Google To Justice Department: Let Us Publish National Security Requests
BY Sarah Lai Stirland | Tuesday, June 11 2013
Google's Chief Legal Officer David Drummond on Tuesday published an open letter addressed to Attorney General Eric Holder and FBI Director Robert Mueller asking for permission to publish the number and scope of national security-related requests that it receives.
In effect, the company is asking the government to lift a gag, imposed in the name of national security, on disclosing the extent to which the search-engine giant passes along user information to the federal government.
"Assertions in the press that our compliance with these requests gives the U.S. government unfettered access to our users’ data are simply untrue," Drummond wrote. "However, government nondisclosure obligations regarding the number of FISA national security requests that Google receives, as well as the number of accounts covered by those requests, fuel that speculation.
"We therefore ask you to help make it possible for Google to publish in our Transparency Report aggregate numbers of national security requests, including FISA disclosures—in terms of both the number we receive and their scope. Google’s numbers would clearly show that our compliance with these requests falls far short of the claims being made. Google has nothing to hide."
FISA refers to the Foreign Intelligence Surveillance Act, one of the laws under which the National Security Agency and the FBI operate their terrorist surveillance activities. Surveillance authorized by FISA is overseen by a FISA court, where judges rule in secret. Lawmakers are pushing to declassify some opinions of that court.
Both The Guardian and The Washington Post published a series of articles last week exposing the extent of the NSA's surveillance activities, which are meant to narrowly focus on suspected terrorists abroad. Both publications report these activities have been less discriminating, and sweep across millions of phone calls and Internet communications domestically intermediated by America's biggest tech companies and brands: AOL, Apple, Google, Facebook, Microsoft, Skype, Yahoo and the video chatting service Paltalk. All of these Internet companies have denied any knowledge of the Internet surveillance, dubbed PRISM.
Google has been publishing biennial aggregate data on the number of law enforcement requests for user information and content takedown notices from copyright owners that it has received since 2009. Other companies such as Microsoft and Twitter (whose chief lawyer is a former Google lawyer) have followed Google's lead with their own global transparency reports.
Google made a minor breakthrough in transparency on this front in March when it announced that it was from then on also going to publish the approximate number of orders demanding user information for national security investigations that it receives from U.S. law enforcement authorities, called National Security Letters. The company is also publishing the approximate number of accounts that law enforcement authorities in the U.S. are seeking to access under those letters.

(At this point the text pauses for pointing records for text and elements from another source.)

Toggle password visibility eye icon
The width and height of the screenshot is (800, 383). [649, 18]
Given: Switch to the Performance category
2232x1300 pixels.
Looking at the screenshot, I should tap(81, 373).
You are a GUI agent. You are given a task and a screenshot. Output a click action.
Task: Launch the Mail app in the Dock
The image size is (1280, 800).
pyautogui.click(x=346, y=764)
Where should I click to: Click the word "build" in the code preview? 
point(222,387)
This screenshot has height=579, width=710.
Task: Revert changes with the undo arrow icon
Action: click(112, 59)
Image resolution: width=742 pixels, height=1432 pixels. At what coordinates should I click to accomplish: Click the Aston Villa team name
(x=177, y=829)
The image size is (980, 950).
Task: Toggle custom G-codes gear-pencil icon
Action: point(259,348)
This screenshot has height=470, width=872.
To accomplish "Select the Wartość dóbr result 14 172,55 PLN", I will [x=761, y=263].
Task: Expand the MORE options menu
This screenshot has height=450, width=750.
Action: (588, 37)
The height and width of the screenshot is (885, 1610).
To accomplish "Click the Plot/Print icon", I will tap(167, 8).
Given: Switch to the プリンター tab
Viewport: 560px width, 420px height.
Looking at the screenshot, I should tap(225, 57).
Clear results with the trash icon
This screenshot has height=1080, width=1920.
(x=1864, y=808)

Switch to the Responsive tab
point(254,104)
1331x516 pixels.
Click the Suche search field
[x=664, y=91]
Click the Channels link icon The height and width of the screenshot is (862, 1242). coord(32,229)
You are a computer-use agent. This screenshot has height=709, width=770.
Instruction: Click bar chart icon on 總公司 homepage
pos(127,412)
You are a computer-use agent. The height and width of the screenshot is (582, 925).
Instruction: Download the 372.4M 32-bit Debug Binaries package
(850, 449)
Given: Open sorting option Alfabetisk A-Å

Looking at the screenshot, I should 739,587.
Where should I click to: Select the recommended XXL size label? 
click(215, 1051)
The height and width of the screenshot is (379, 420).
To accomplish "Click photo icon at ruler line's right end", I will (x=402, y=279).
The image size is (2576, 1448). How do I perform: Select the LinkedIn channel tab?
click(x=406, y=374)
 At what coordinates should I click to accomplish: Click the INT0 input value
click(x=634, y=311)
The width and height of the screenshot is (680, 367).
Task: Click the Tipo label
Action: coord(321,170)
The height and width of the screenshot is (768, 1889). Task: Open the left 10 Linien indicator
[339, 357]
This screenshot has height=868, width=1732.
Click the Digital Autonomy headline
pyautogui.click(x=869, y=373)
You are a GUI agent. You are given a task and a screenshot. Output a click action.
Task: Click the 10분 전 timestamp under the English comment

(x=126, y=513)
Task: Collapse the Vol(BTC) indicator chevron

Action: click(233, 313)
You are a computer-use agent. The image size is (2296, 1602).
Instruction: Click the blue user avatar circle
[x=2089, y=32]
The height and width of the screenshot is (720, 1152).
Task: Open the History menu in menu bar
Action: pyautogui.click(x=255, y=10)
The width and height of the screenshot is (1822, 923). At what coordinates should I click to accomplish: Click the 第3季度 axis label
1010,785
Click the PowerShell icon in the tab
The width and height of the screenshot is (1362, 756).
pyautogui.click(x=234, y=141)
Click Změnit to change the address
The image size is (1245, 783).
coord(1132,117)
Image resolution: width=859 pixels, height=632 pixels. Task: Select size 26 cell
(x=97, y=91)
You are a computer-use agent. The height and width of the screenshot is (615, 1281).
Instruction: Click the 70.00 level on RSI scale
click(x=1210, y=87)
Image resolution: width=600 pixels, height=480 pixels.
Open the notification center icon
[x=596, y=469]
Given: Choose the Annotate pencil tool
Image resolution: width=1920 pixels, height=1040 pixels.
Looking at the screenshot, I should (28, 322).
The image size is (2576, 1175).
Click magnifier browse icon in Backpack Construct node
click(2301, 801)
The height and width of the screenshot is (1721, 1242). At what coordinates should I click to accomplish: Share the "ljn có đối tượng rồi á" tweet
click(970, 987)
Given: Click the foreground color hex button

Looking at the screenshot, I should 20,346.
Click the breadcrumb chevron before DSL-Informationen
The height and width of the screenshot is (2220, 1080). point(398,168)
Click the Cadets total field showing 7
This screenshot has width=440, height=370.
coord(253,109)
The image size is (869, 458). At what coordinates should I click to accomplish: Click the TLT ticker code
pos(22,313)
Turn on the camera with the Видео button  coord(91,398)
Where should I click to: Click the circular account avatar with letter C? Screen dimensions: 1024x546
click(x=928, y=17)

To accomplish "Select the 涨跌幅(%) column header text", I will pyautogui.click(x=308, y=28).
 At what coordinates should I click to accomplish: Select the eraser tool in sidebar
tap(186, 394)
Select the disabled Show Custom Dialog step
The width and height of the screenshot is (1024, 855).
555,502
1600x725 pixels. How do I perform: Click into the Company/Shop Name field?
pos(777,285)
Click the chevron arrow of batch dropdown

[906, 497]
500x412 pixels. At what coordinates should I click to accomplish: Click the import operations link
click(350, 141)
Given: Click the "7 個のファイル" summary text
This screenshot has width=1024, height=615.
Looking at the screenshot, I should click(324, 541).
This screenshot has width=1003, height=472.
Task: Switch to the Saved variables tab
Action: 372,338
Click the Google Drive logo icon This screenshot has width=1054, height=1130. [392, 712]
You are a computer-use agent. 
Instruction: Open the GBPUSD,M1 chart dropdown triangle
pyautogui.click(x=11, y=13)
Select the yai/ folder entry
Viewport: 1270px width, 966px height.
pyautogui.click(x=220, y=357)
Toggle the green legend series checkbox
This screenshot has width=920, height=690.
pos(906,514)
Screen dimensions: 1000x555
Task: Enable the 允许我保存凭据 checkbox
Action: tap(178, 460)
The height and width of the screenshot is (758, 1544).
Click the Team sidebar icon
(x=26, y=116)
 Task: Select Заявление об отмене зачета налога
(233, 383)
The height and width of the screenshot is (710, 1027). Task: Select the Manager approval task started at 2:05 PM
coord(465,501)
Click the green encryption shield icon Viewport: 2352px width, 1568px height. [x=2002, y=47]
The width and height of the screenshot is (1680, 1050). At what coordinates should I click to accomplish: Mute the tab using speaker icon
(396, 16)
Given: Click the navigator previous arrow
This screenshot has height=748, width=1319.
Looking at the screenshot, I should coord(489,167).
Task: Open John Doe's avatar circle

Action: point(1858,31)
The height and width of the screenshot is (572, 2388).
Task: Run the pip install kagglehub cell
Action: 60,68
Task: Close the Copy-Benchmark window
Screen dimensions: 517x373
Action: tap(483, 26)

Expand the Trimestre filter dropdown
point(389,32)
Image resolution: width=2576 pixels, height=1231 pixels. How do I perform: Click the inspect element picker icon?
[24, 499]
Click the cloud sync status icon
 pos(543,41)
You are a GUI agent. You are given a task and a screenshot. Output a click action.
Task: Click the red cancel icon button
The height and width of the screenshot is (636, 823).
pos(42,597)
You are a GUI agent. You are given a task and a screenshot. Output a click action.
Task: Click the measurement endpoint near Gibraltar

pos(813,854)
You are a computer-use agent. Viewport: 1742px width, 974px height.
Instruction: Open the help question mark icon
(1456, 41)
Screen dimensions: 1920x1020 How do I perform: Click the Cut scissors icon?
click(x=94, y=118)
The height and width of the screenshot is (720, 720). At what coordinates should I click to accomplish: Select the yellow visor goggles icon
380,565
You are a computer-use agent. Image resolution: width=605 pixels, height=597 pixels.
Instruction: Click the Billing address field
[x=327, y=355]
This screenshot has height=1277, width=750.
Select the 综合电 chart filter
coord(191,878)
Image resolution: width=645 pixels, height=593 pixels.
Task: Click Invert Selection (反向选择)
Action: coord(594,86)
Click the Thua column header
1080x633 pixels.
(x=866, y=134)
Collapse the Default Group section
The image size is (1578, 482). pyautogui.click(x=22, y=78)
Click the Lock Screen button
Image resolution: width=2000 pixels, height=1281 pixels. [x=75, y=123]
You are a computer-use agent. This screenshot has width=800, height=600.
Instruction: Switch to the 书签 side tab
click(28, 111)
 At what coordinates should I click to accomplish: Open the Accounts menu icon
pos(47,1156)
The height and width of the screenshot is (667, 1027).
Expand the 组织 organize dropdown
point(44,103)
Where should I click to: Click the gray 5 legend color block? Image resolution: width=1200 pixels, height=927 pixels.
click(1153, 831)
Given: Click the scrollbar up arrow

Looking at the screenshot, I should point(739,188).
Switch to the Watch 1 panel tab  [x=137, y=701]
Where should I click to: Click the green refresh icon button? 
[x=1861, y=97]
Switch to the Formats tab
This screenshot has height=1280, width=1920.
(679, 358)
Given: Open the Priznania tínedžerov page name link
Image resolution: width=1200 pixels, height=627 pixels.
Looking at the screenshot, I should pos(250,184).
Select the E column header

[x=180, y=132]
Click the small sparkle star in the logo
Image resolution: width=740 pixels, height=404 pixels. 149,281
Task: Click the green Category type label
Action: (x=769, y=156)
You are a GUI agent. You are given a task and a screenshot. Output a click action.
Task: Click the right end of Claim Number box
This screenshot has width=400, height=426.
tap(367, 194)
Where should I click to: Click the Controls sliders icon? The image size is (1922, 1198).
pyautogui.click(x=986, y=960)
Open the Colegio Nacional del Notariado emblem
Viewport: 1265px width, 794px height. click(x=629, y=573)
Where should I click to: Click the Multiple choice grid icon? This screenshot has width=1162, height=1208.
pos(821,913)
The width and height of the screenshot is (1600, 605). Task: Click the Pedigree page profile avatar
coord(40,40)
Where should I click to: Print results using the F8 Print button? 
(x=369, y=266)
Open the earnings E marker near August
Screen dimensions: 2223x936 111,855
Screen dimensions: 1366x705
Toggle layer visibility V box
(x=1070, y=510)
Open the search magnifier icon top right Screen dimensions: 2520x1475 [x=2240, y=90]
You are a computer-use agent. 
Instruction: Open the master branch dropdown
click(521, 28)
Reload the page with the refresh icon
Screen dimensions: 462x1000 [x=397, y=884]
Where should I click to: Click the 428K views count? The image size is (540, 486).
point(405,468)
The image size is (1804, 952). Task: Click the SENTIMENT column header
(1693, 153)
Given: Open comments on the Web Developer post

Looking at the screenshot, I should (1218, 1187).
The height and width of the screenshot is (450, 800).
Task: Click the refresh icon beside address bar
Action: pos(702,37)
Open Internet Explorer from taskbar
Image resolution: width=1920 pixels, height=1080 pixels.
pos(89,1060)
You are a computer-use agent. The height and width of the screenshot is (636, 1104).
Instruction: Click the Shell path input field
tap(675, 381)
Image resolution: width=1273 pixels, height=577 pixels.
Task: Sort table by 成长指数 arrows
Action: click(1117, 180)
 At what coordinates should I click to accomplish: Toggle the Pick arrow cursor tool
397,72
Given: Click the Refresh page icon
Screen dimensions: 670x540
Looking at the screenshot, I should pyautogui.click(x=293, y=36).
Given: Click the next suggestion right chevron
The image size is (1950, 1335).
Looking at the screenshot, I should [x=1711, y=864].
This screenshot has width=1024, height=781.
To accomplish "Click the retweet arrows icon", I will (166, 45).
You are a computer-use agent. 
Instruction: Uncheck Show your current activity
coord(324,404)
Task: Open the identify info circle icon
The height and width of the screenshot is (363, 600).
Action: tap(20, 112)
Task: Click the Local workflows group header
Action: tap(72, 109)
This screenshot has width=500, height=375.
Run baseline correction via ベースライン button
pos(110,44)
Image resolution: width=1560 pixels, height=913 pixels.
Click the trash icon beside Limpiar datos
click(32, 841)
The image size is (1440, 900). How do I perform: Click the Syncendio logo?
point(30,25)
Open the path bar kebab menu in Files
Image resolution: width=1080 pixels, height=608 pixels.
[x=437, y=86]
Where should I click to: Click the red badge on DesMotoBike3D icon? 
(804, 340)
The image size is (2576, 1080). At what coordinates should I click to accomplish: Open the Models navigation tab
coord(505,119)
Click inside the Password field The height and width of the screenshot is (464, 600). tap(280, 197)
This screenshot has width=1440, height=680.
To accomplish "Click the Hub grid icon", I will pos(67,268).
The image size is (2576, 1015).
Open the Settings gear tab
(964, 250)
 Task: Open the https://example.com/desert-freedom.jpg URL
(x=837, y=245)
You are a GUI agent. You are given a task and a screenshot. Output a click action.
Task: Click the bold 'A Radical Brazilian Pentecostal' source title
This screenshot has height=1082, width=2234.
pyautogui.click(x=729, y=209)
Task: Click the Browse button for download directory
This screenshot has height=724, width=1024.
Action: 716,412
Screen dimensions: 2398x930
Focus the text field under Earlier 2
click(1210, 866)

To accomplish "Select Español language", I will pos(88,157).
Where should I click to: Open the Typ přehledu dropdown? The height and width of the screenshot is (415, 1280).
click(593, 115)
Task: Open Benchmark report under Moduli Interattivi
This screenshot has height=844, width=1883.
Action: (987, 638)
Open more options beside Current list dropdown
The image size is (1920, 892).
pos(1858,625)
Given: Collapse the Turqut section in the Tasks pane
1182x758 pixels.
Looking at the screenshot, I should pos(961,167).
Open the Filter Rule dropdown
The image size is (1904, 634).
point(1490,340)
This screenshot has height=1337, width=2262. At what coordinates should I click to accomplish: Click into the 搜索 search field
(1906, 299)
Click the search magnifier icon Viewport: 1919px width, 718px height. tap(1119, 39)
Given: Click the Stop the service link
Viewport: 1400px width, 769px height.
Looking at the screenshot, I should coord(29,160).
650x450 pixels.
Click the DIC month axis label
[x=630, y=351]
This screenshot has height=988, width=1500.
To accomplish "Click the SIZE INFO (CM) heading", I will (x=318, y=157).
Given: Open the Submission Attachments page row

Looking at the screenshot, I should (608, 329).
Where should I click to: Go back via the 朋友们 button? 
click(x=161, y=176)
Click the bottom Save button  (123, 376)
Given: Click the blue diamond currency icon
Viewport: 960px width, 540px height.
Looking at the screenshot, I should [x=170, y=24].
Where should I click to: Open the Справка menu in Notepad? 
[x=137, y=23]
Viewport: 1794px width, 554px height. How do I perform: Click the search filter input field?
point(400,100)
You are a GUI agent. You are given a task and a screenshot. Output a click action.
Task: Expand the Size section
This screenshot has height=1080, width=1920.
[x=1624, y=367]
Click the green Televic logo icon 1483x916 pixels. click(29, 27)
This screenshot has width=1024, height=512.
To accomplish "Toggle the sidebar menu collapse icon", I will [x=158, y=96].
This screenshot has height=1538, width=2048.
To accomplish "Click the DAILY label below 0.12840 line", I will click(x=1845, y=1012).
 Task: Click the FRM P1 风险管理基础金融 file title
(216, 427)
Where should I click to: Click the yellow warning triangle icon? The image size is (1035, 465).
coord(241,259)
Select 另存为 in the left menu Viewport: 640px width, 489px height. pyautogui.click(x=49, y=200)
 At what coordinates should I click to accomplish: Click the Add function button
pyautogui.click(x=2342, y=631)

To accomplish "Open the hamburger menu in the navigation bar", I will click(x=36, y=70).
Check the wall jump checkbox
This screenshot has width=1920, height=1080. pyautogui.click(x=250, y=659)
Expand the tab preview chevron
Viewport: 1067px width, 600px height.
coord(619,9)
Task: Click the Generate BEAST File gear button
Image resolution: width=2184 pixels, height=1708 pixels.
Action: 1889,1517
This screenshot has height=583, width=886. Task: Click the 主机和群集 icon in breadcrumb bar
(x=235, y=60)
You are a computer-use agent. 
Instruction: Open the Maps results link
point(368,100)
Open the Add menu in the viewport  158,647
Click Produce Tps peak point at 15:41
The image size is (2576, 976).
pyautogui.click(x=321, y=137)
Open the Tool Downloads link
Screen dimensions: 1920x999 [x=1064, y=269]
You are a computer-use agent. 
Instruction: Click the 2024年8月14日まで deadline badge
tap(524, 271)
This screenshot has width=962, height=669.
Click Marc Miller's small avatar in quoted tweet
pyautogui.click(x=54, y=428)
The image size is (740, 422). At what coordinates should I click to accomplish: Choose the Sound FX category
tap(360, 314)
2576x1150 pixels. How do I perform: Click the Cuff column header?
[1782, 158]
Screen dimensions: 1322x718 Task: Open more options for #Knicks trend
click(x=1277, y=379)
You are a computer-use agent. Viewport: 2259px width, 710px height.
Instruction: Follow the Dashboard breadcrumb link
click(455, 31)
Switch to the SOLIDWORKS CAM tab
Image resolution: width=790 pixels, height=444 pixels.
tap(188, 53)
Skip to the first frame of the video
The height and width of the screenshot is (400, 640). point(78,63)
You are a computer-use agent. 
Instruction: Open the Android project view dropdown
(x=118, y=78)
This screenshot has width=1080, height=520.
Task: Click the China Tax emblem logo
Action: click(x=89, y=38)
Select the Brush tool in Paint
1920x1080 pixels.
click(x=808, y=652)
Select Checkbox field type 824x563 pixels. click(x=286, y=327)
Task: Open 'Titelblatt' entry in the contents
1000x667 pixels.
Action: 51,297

The recipients of such orders are generally supposed to keep them secret. A federal judge ruled that gag orders associated with NSLs are unconstitutional, but her ruling is stayed pending appeal. The ruling was publicly released 10 days after Google's announcement it would disclose approximate figures related to NSLs.
Drummond's Tuesday request specifies that he wants to publish a broader classification of information, meaning the scope of the requests -- in order to demonstrate that the company doesn't disclose the extent of the information alleged in public reports. The Guardian's report last Thursday said that the Prism system enables NSA officials to access users' "search history, the content of emails, file transfers and live chats."
Google was the first company to make the request of the DOJ. Asked whether Microsoft is taking any action to provide more transparency on how it discloses customer data, Angie Lunde, a spokeswoman for the company, sent the following response:
"Permitting greater transparency on the aggregate volume and scope of national security requests, including FISA orders, would help the community understand and debate these important issues. Our recent report went as far as we legally could and the government should take action to allow companies to provide additional transparency."
Facebook on Tuesday made a similar request to Google's, according to The Washington Post.
A broad coalition of civil society groups on Tuesday also launched a campaign called Stop Watching Us to urge the U.S. Congress to reform U.S. surveillance law, and to perform an investigation on the extent of the NSA's surveillance. Alex Fowler, the Mozilla Foundation's global privacy and public policy leader, said in a conference call Tuesday that he's had conversations with individuals in the private sector and working to bring them on as supporters.
Under current law, a semi-independent agency known as the Privacy and Civil Liberties Board is meant to oversee the nation's surveillance activities. The board was originally created in 2004, but under the Obama administration hasn't performed its oversight duties because Congress failed to confirm a chairman until mid-May. He is David Medine, formerly of the Consumer Financial Protection Board.